→ Your goal
Copy the listing, starting at the line that contains "Click the Импорт (T-FLEX DOCs) icon" and ending after the line that contains "point(145,557)", and swap every "icon" for "symbol". Leave the pictures out of your answer.

╭─ Given entries

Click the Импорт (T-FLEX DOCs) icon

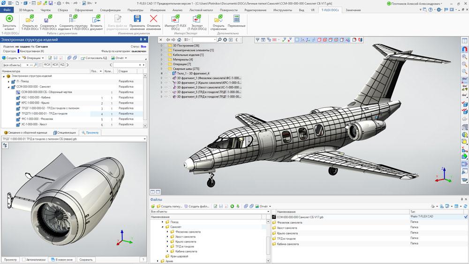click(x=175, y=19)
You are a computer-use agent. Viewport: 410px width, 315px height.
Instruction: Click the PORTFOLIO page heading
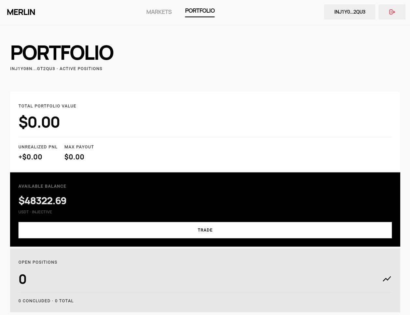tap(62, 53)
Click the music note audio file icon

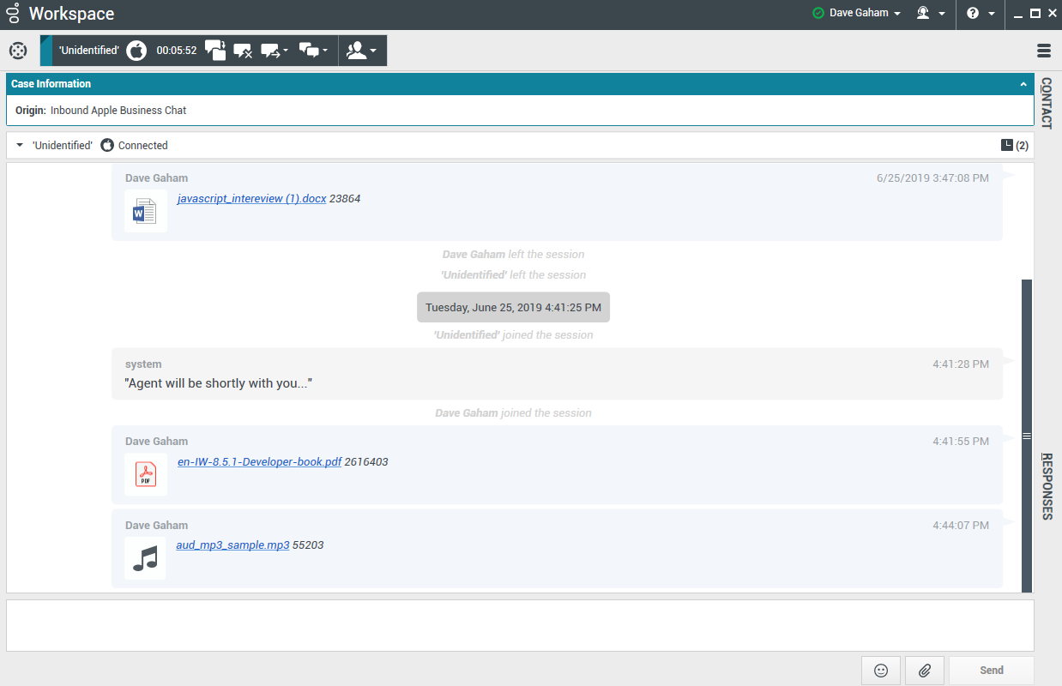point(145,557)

╰─
╭─ Given entries

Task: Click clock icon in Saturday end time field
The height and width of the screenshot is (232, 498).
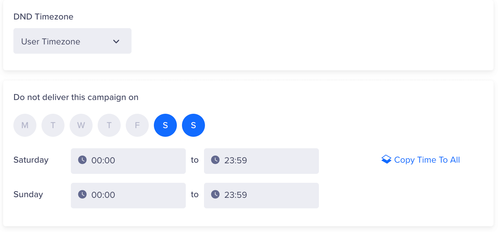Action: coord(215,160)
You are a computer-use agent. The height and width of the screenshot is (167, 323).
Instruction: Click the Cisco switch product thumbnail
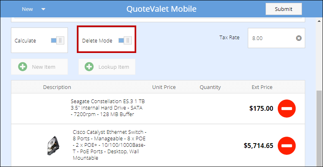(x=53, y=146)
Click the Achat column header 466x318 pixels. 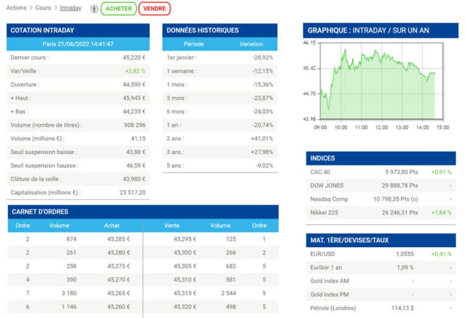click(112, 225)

╰─

→ Written answer
Click the Импорт (T-FLEX DOCs) symbol

click(x=175, y=19)
You are a computer-use agent. Viewport: 410px width, 315px height.
Instruction: Click the PORTFOLIO page heading
tap(62, 53)
Click the music note audio file symbol

point(145,557)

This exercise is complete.